# Intro to NLP - Assignment 1

In [160]:
import numpy as np
import re
import torch
import pprint as pp

In [161]:
paragraph_text = """In 'Pride and Prejudice' by Jane Austen, Elizabeth Bennett meets Mr Darcy at a ball hosted by her friend @charles_bingly. They dance, but Mr Darcy finds her behaviour "tolerable, but not handsome enough to tempt him" #rude. She later visits Pemberley, Mr Darcy's estate, where she learns more about his Character. Check out more information at https://janeausten.co.uk. This mail id: abc@mno.xyz is a test mail-id."""

## 1 - Tokenizer

In [162]:
# def sentence_tokenizer_updated(text):
#     # First, split sentences based on periods, question marks, and exclamation marks
#     sentence_pattern = re.compile(r'(?<!\w\.\w.)(?<![A-Z][a-z]\.)(?<=\.|\?|\!|\n)\s')
#     sentences = re.split(sentence_pattern, text)

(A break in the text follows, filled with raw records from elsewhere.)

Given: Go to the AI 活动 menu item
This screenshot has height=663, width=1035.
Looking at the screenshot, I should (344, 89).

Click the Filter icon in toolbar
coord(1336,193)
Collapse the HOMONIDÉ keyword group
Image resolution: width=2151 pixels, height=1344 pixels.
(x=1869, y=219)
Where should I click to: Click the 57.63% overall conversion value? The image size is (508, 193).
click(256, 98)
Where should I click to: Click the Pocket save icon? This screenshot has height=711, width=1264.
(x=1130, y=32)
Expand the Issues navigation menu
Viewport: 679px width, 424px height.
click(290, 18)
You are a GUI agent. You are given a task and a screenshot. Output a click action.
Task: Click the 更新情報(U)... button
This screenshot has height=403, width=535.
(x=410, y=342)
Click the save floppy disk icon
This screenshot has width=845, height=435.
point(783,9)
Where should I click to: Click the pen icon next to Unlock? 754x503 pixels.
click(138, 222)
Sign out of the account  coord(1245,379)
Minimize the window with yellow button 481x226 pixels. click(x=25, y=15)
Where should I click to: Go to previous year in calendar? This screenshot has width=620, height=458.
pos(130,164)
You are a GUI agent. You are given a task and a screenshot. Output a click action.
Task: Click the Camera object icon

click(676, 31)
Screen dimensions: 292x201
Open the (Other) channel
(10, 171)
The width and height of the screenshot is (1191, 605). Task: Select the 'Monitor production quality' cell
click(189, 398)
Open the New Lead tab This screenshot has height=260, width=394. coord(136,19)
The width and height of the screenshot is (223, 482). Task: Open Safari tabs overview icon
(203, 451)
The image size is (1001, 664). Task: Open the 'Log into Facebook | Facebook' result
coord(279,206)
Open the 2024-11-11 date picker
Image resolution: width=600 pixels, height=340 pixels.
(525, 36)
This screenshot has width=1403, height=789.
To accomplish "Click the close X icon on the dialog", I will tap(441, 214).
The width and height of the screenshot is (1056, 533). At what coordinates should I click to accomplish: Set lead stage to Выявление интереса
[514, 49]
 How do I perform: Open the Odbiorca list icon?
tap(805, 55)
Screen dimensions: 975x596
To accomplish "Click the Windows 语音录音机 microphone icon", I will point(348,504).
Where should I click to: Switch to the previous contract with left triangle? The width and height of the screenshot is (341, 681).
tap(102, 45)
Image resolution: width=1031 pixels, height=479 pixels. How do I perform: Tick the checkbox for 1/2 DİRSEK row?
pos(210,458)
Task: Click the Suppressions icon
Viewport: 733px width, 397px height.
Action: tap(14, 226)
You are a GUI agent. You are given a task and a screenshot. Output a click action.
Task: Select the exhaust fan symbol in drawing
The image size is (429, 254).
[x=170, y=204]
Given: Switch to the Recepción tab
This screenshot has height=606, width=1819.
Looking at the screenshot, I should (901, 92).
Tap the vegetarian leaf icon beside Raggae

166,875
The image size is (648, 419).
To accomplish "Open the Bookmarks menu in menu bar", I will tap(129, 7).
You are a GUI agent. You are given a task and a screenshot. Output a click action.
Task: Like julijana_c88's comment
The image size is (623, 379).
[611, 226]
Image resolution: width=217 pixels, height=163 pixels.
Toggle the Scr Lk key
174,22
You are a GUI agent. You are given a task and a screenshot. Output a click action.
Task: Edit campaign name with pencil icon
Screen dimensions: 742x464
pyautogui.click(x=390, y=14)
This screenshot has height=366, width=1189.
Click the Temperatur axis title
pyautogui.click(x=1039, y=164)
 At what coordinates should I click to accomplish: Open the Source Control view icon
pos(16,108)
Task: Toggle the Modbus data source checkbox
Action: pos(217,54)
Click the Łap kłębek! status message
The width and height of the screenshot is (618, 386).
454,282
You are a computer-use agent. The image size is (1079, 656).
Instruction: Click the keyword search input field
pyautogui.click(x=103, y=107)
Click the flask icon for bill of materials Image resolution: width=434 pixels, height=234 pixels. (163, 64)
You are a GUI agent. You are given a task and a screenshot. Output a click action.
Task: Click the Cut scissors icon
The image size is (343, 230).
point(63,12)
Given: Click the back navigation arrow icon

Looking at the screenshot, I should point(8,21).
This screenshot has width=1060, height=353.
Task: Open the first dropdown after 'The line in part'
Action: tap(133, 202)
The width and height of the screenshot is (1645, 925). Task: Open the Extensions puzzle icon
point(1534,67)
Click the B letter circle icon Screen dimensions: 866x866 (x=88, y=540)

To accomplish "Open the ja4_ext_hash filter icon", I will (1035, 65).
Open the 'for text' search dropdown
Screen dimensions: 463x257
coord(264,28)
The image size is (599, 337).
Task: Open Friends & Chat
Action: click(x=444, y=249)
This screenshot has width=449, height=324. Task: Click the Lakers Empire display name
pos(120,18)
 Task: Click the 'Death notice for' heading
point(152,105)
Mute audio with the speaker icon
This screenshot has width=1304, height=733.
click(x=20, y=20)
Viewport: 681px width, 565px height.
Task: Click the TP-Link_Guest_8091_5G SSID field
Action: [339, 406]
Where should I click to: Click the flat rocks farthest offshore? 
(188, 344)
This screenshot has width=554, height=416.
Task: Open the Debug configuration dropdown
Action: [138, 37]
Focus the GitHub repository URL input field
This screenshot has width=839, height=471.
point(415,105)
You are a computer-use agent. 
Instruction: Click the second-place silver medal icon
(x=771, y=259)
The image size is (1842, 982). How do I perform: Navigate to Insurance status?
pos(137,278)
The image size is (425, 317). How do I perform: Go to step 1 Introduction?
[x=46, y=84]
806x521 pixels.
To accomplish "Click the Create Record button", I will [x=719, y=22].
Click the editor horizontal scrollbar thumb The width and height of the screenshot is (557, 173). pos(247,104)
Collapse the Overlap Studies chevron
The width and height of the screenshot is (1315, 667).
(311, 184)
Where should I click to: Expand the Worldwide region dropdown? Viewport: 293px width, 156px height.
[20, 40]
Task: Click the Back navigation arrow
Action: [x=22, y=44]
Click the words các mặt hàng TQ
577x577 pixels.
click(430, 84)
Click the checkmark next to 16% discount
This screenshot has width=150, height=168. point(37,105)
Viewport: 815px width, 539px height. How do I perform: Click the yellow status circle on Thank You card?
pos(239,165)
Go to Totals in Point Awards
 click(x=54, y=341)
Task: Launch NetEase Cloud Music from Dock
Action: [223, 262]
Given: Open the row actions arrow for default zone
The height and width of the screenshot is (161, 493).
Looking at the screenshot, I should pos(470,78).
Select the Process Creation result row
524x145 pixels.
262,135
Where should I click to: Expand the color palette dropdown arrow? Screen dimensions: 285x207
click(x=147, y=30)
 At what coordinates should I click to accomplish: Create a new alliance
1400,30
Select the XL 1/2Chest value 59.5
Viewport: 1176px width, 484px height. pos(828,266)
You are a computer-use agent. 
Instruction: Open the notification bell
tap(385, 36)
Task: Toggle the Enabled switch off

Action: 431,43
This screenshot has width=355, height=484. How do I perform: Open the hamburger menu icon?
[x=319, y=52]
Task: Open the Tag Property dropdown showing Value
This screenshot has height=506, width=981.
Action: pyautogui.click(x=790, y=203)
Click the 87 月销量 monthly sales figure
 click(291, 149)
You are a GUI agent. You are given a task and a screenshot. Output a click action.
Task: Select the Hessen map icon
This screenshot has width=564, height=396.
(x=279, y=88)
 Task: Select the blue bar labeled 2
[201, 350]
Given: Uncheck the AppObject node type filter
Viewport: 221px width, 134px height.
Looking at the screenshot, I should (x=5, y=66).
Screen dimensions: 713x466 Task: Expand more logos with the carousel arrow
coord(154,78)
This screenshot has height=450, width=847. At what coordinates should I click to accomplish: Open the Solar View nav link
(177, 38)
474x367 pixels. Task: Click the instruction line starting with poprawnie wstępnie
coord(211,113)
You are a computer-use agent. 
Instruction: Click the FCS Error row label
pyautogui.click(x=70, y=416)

#     # Tokenize punctuation marks as individual tokens for each sentence
#     tokenized_sentences = []
#     for sentence in sentences:
#         lines = sentence.split('\n')
#         tokenized_sentence = []
#         for line in lines:
#             tokens = re.findall(r'\b\w+\b|[.,!?]', line)
#             tokenized_sentence.extend(tokens)
#         tokenized_sentences.append(tokenized_sentence)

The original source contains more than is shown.